The following post was written by Mario Waissbluth, President of Educación 2020 Foundation, a Chilean citizen’s movement founded in 2008. Its latest reform proposals (in Spanish) are called “La Reforma Educativa que Chile Necesita”, and were published in April 2013. A book on this subject (in Spanish) is also available. These proposals were mostly adopted by and included in the educational program of the recently elected government of Michelle Bachelet, and are starting to be implemented now.

Valentina Quiroga (32) was one of the student founders of this organization and is now Undersecretary of Education.

Although Educación 2020 remains as a fully independent movement, the positions stated thereon are in many ways similar to those of the current government.

Chile: Dismantling the most pro-market education system in the world

Mario Waissbluth

In August 2013 I wrote in this blog a three piece series, called “Chile: The most pro-market system in the world.” The first described the origins and structure of the system. The second explained its educational and social results, good and bad. The third pointed the way Chile should choose to get out of this mess. If the reader wants to fully understand this situation (the most “Milton Friedmanish” in the world), incomparable with any other country, it is advisable to read those beforehand.
Although some might disagree, from both extremes of the political spectrum, we are happy to inform that the proposals we made are very similar to those being implemented now.
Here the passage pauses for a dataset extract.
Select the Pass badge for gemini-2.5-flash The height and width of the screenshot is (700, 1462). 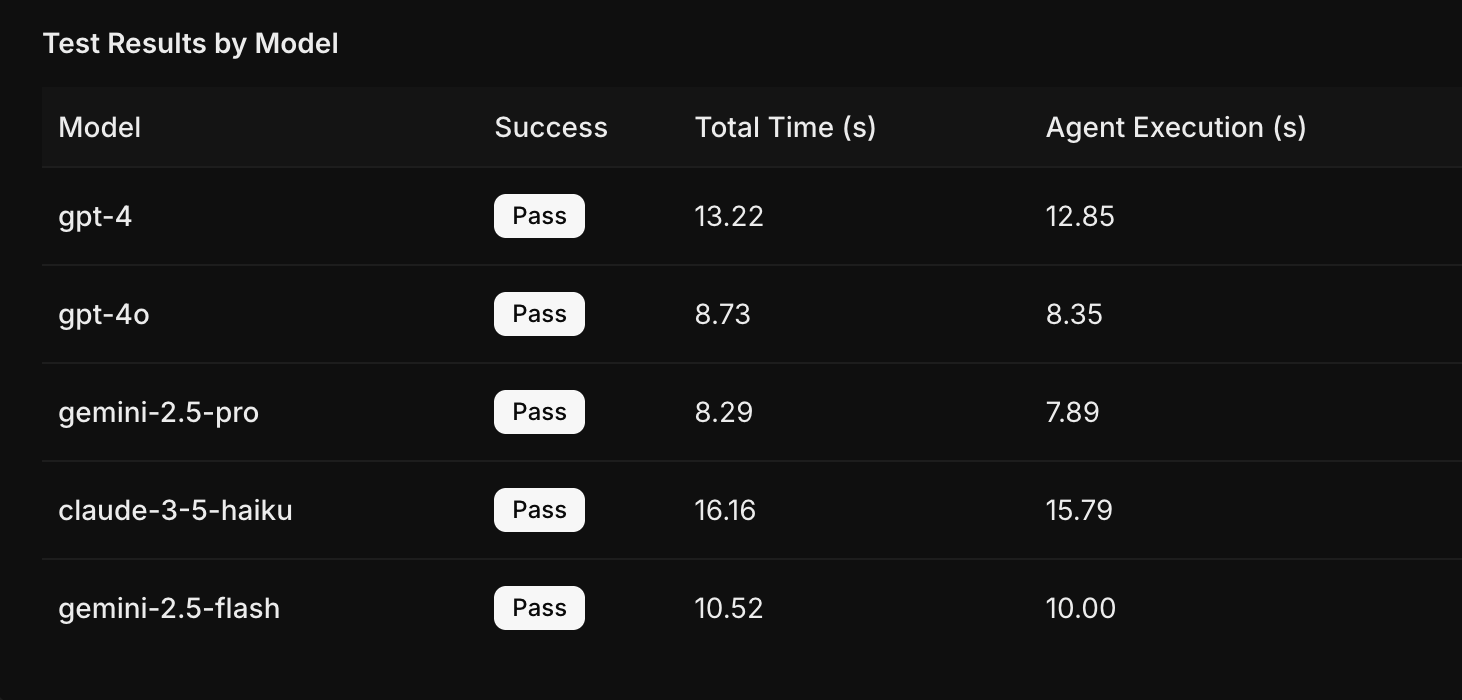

However, the political, financial and cultural obstacles will be formidable.

Bachelet was elected by a large margin of voters and has a majority in both the House and the Senate. Nonetheless, positions within the government’s coalition are not fully homogeneous. In addition, there is an impending tax reform that is vital for funding these reforms, costing no less than 2% of gross national product in gradual increments.

Of course, many powerful companies, with strong lobbying capability, are not happy about that. The educational reforms will include dozens of new laws and budgets, covering from preschool to tertiary education.
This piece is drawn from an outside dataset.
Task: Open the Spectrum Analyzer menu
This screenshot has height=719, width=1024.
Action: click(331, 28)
A warning for American readers. I am fully aware that many of you are criticizing charter schools, profit, teaching to the test, skimming, and the destruction of the teaching profession. I myself have cited Diane Ravitch’s books many times. But you have to be aware that, after 30 years of neoliberal schemes in Chile, charter schools subsidized by government are a majority (55%). One third of them are religious. Two thirds of them are for-profit, and one half of them charge anywhere from US$ 10 to US$ 180 a month on top of the subsidy, therefore skimming quite efficiently.

Teaching to the test, with consequences, has been taken to the greatest extreme imaginable. Policies to destruct public education are too numerous to mention here, and the result is that this system is in acute crisis financially, managerially and emotionally. The teaching profession is in far worse condition than in the US, by any statistical criteria.
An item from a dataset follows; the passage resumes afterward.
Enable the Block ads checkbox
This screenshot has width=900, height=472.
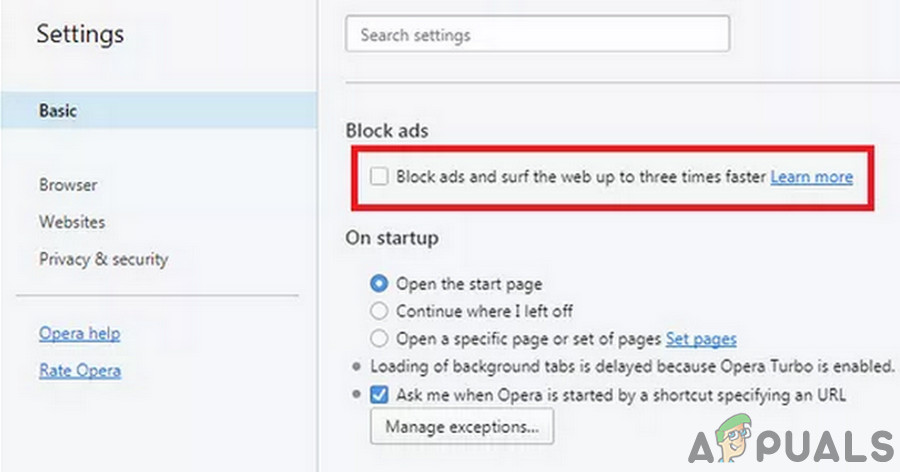(379, 177)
In this situation, it is simply not possible to pretend now that charter schools could vanish. Less so if millions of parents have chosen to send their children to highly segregated charters, in a country whose social inequalities are far worse than those in the US, which I know are ugly by themselves.

In short, if the US is navigating towards hell, we are already there and are trying to get out without sinking the ship. It is a very different situation.

The most difficult hurdle in front of us is not legal, political or financial, but cultural. Parents have been led to believe, for decades, that the “best” school is that which is segregated, both academically and socioeconomically. We have a true cultural and educational apartheid. Therefore, the changes will have to be gradual and careful. At the same time, the government is sending strong signals: this is not going to be a minor adjustment but a major change in the overall orientation of the school system; not to make it fully state owned, but simply to resemble the vast majority of OECD countries, probably in a way similar to that of Belgium or The Netherlands. The whole strategy is described in more detail in the above mentioned entries of this blog,

Recently, the Education Minister, Mr. Nicolás Eyzaguirre (with a powerful political and financial experience and profile) has announced the first wave of legislation, to be sent to Congress in May, whose details are now being drafted. They include, amongst other things, the radical ending of academic selection and skimming, the gradual elimination of cost-sharing (to reduce social skimming), the phasing out of 3,500 for-profit schools (to be converted into non-profits), the radical pruning of the standardized testing system, the strengthening and expansion of the public network of schools (so that they can compete in a better way with the charters) and a major reform to the teaching profession, from its training (completely unregulated so far), to improving salaries and working conditions.

This is an evolving situation. I will be most happy (if I can) to answer questions through this blog, and also to inform you about new developments in the future.